(Lignes de données de pointage)
+ + + + +

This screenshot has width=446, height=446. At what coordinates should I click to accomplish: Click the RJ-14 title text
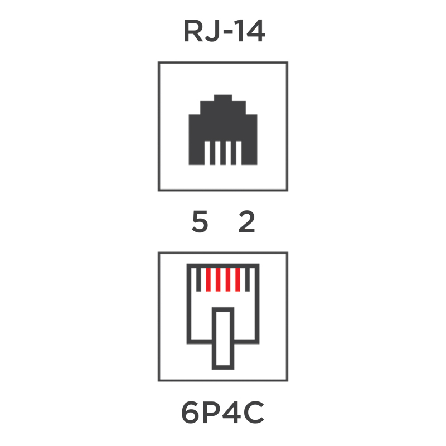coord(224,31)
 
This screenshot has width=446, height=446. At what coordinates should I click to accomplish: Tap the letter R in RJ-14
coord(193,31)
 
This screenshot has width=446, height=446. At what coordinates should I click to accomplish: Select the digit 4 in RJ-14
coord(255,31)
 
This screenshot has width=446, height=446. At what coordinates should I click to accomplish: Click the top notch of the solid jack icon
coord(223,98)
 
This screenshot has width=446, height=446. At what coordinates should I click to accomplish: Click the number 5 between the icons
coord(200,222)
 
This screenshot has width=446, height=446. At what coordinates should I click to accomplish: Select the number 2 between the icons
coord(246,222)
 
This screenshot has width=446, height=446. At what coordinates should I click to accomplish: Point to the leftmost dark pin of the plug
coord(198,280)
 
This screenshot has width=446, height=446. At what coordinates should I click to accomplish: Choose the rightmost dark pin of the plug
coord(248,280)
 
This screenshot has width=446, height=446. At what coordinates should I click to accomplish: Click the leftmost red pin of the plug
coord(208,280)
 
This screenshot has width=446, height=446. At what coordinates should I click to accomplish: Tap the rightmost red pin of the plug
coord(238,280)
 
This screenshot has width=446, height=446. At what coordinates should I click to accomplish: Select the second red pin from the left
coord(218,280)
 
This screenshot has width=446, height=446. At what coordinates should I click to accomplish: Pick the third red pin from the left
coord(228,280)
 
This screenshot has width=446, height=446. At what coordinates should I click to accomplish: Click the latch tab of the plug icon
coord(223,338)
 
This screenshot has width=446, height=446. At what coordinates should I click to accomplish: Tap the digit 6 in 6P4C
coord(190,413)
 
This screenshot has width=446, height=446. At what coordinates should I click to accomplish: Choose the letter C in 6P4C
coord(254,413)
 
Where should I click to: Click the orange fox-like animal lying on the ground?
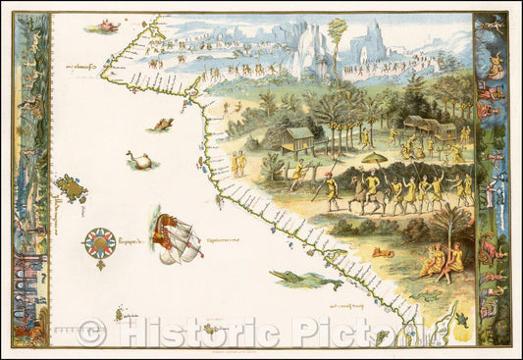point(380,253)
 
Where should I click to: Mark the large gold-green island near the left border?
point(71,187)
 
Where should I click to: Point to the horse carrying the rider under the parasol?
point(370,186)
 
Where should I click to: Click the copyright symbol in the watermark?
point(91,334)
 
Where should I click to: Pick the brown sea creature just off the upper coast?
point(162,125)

+ + + + +

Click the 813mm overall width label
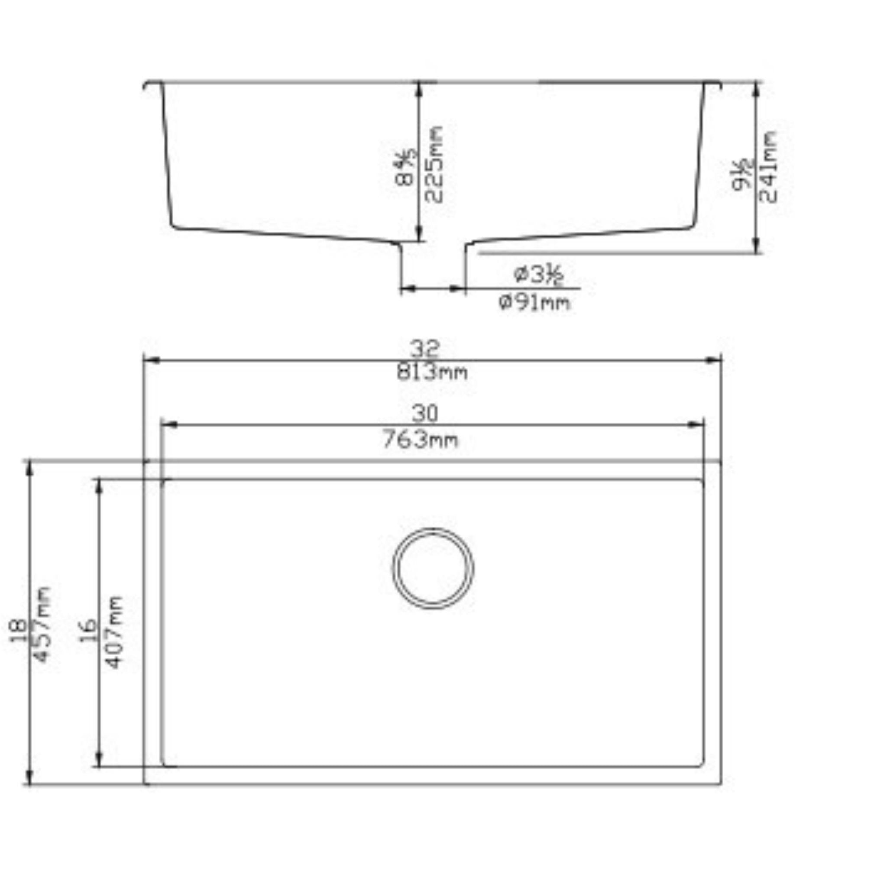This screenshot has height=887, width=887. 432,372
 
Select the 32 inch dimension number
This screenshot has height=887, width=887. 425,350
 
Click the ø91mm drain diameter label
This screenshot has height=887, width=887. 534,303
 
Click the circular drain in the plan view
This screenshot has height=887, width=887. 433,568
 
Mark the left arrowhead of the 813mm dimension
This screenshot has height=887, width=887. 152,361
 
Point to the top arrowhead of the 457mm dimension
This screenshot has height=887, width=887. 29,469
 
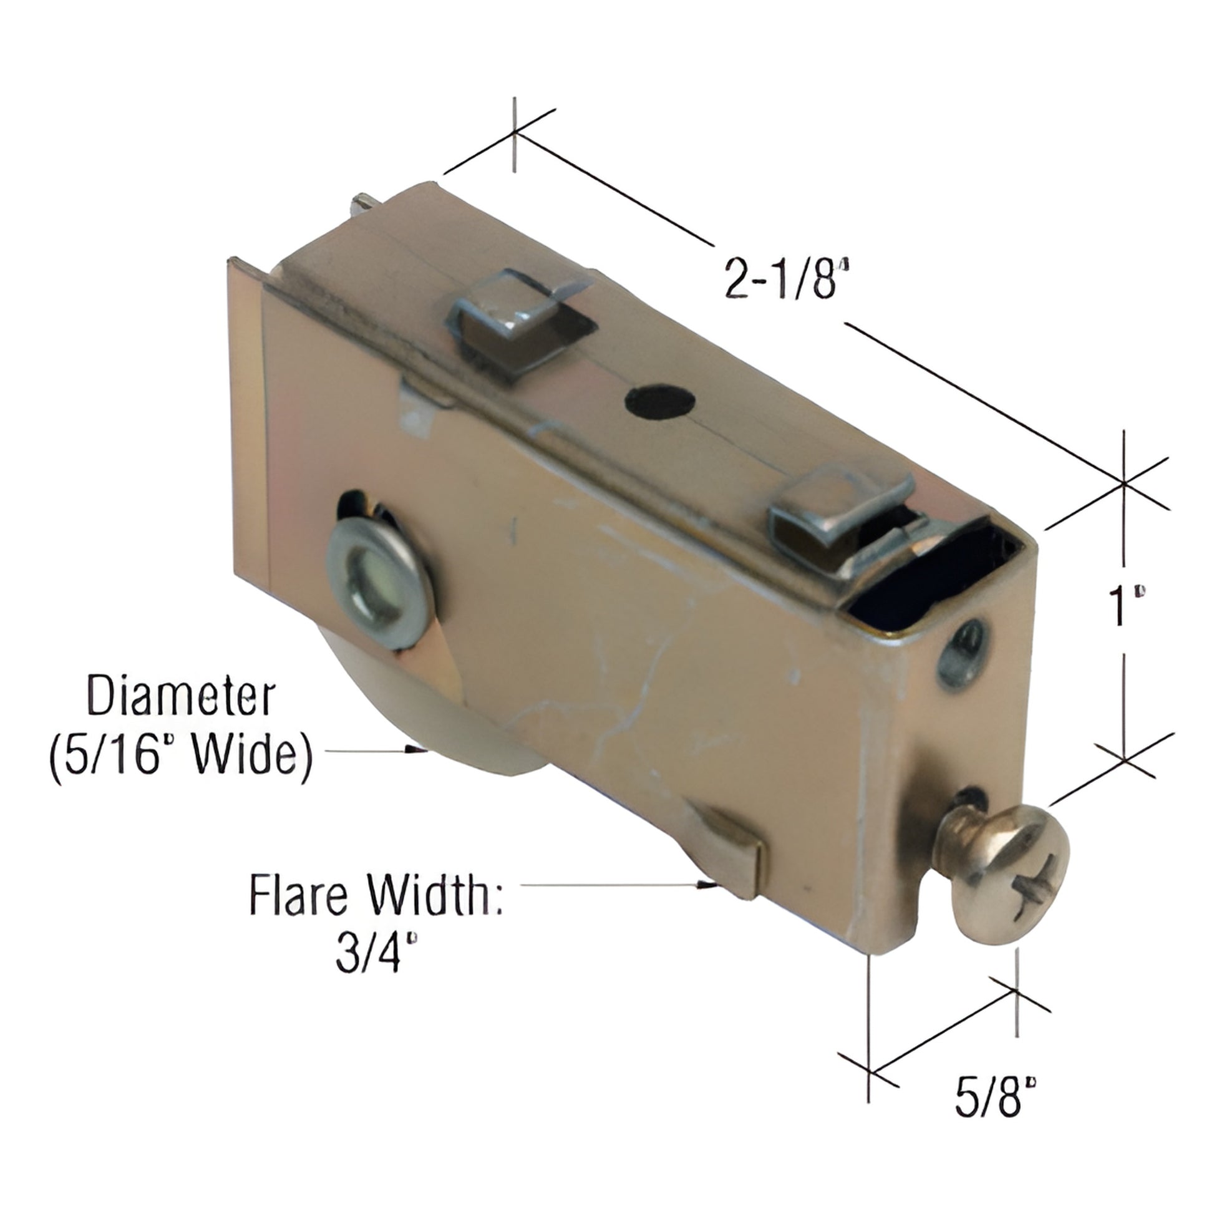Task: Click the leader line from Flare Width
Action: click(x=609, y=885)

+ + + + +

À faire: Dans le matériel, remplace "screenshot" par "image" en partant de la ligne qui contient "Click the 813mm overall width label" et en allant jusqu'à la ligne qui contient "This screenshot has height=887, width=887. 534,303", sans rien modifier d'autre. Recopie seulement ces lignes et laisse les images de côté.

Résultat:
Click the 813mm overall width label
This image has height=887, width=887. 432,372
 
Select the 32 inch dimension number
This image has height=887, width=887. 425,350
 
Click the ø91mm drain diameter label
This image has height=887, width=887. 534,303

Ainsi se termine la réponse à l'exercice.